1) Most of us knew that Norton Trusted files are placed in white list and while run it - it will be not scanned by Norton - they can run easily and fast.
In summer 2010 I accidentally meet with Norton Trusted files but after upload to Virus Total (VT) Service was next results:
Each of 7 files is Norton Trusted (NIS 18.1)
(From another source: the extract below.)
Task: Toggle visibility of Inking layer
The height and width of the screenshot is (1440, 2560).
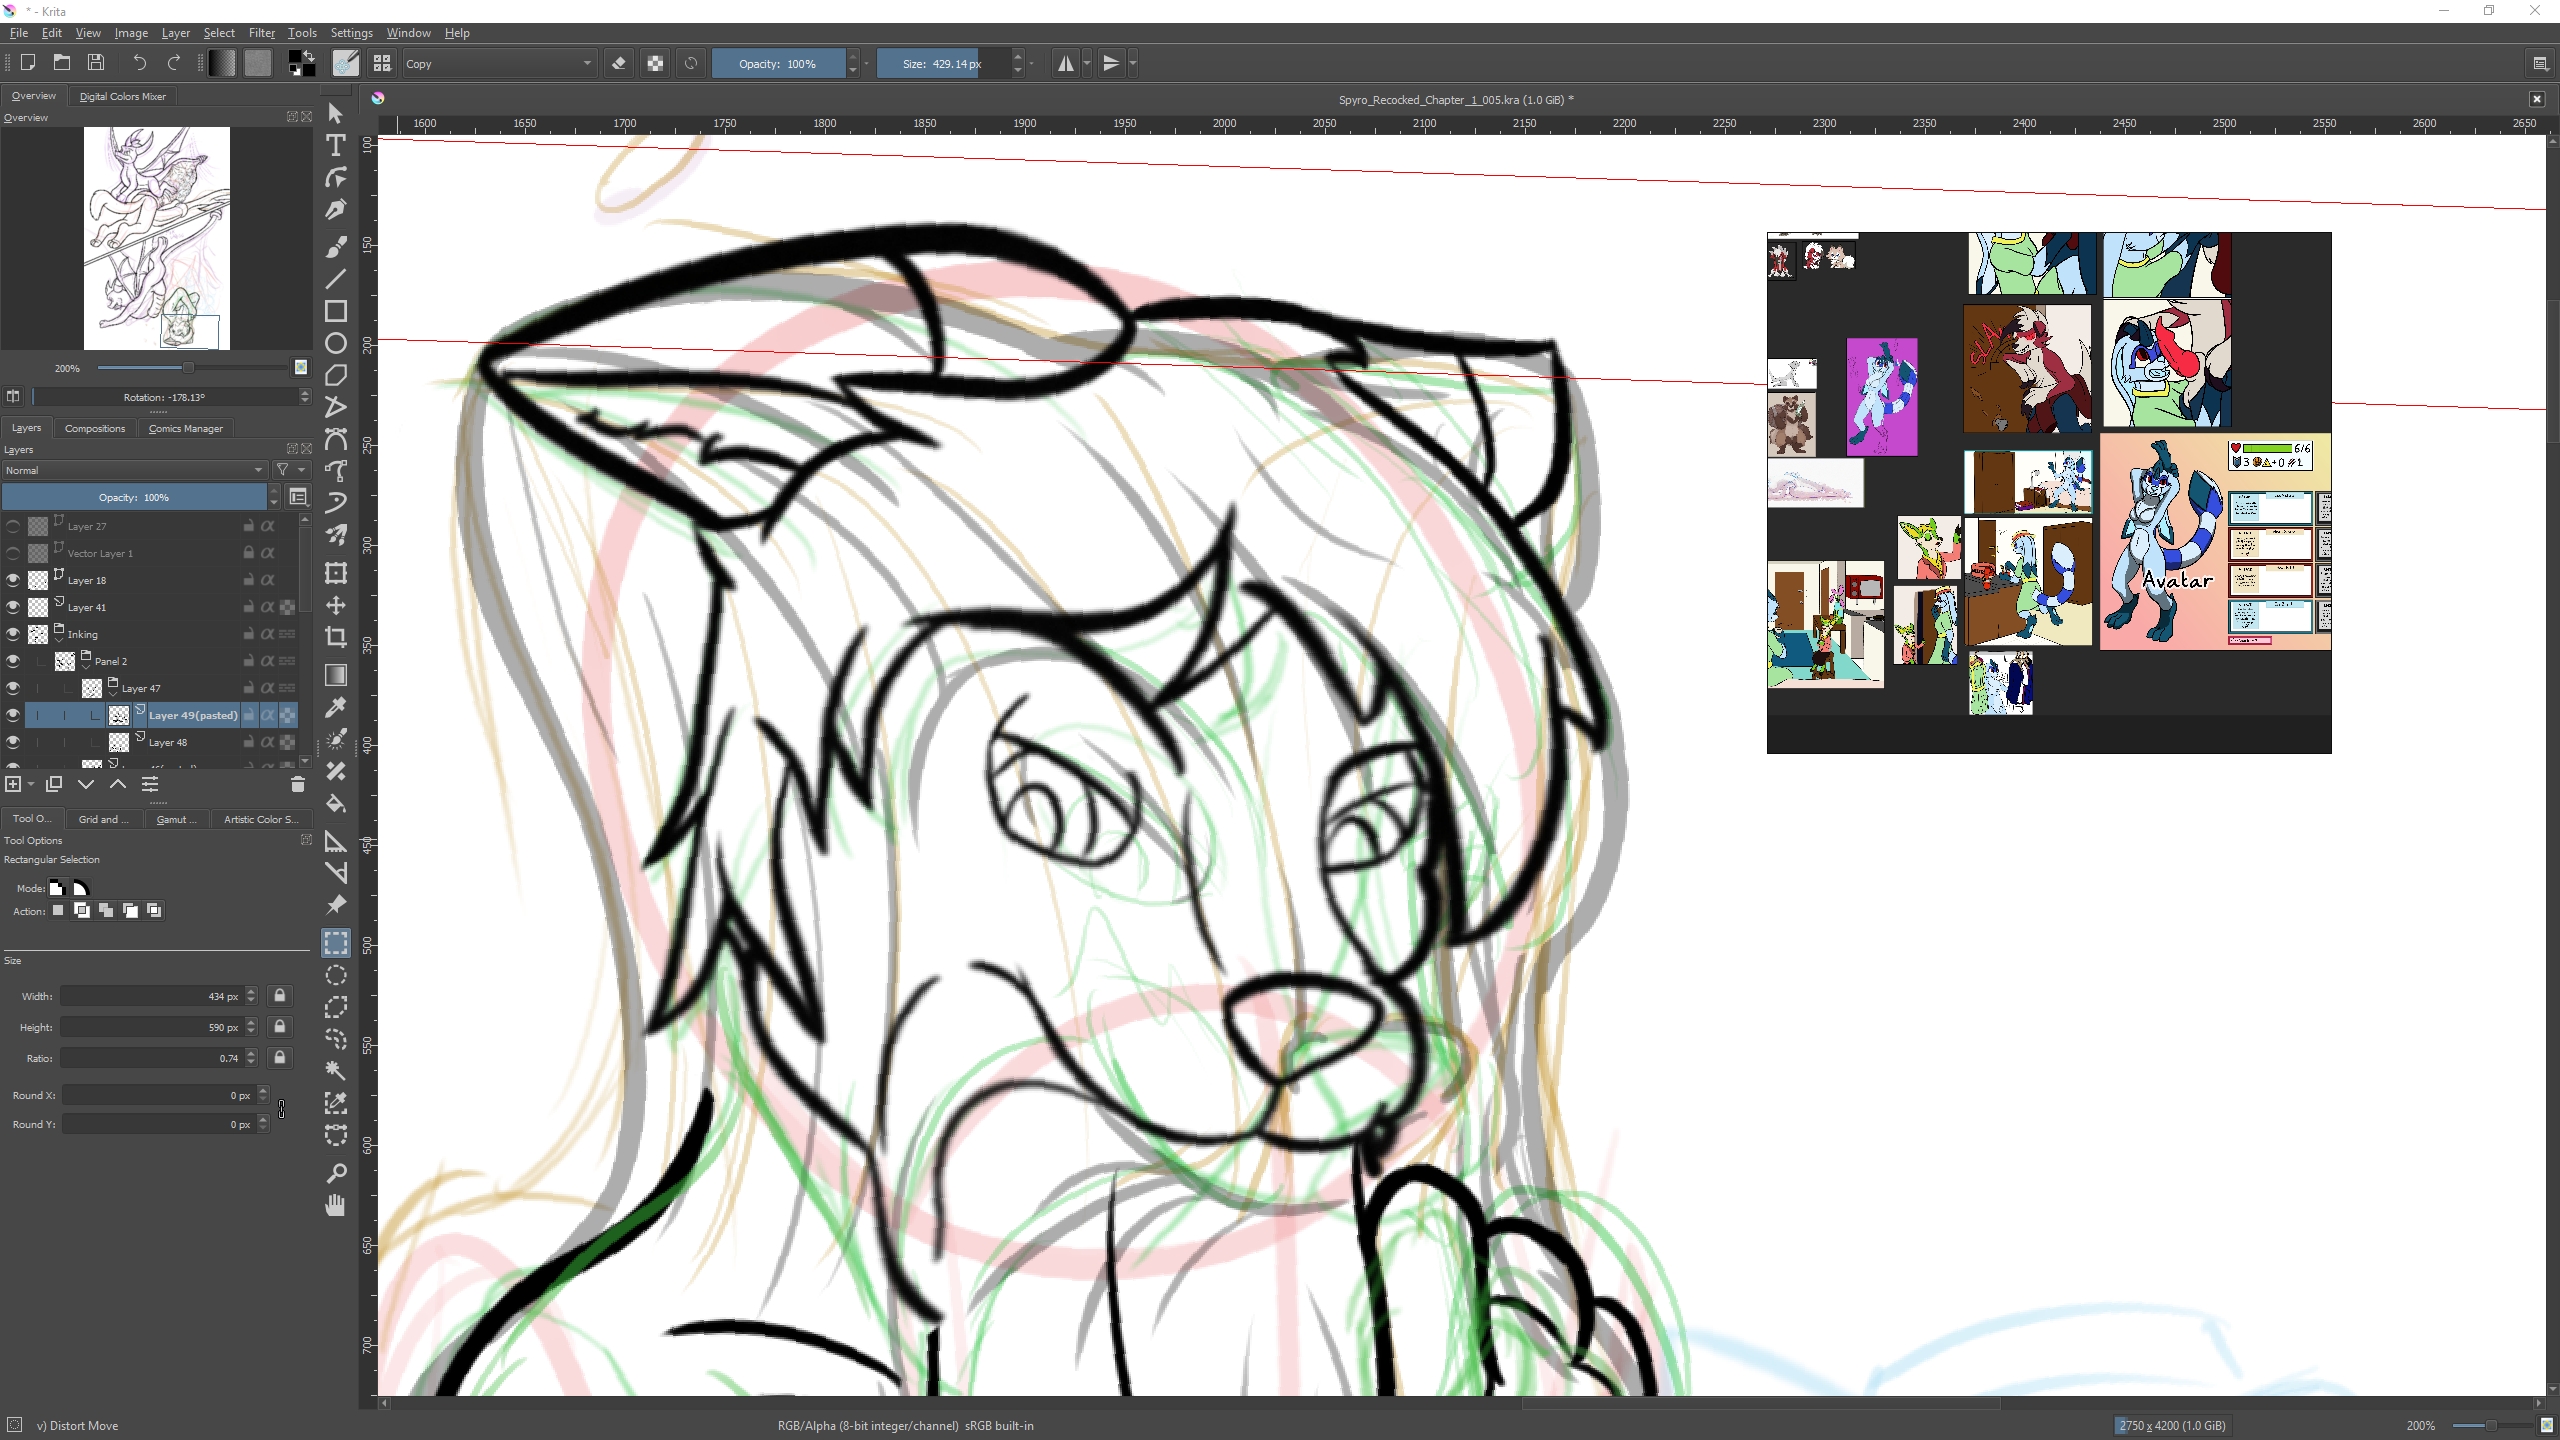Action: (x=13, y=634)
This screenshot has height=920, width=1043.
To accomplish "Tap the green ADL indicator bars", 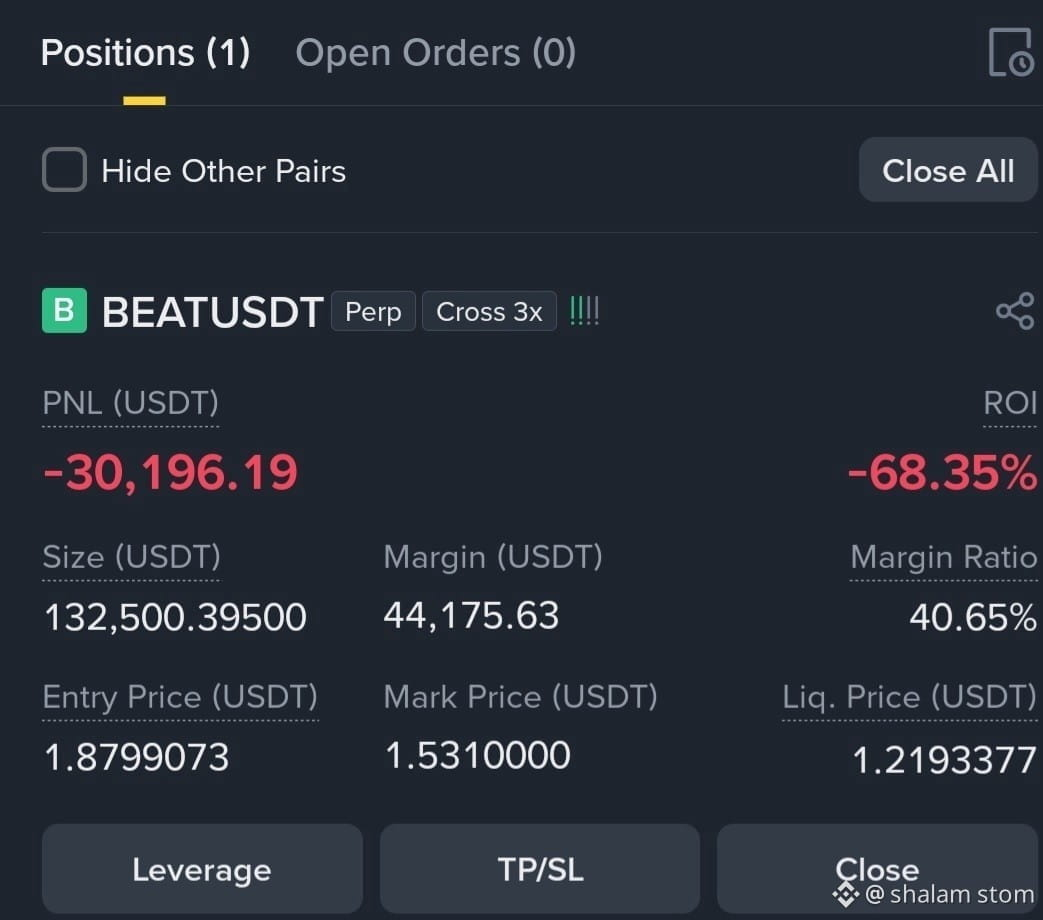I will 585,311.
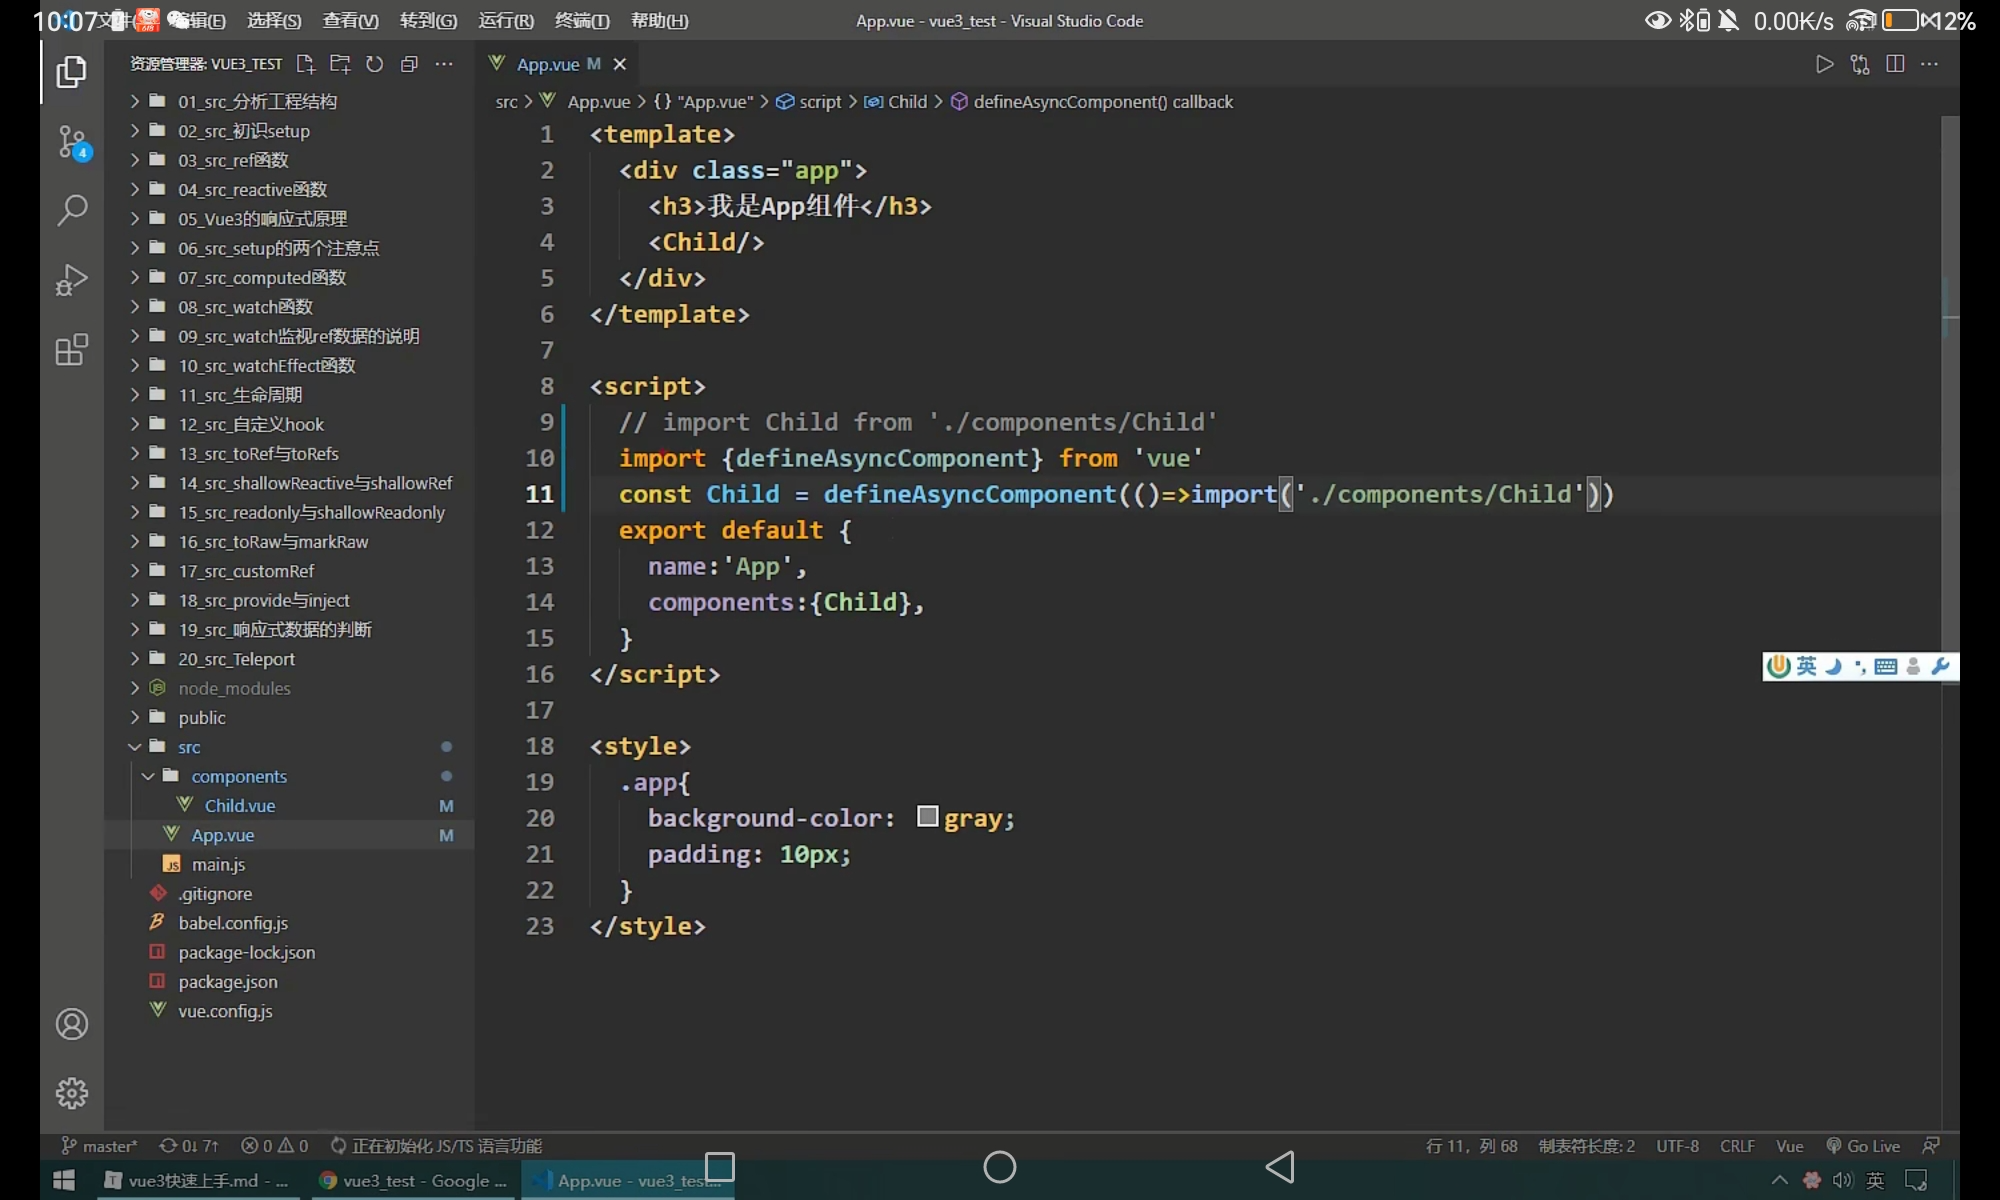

In the past I saw 4-6 false positives (FP) from 25-30 VT antiviruses, but I saw that it was really FP - files was from well know Software and Antivirus vendors. Some of Norton Trusted files (in collection was about 70-80 files) was reported by VT as malware but with 0-20 antiviruses, but they was not so strong (in my eyes) and I say that may be they are wrong... but antiviruses with nowadays few false alarms reported me about 7 files that they are malware (based on Avira, Microsoft, ESET and Kaspersky detections).
To review them:
Submission has been sent Fri Dec 17 01:24:40 PST 2010
Tracking #18553851
_________________________________________________________________________________________
2) 2-bytesNorton Trusted file with content of two symbols:
MZ
is Norton Trusted too.
What is the payload of this included in while list item? How much users (more than 100,000 ?) and how often use this file? What for is this file - can it have the payload if it exits on some/many/every machines?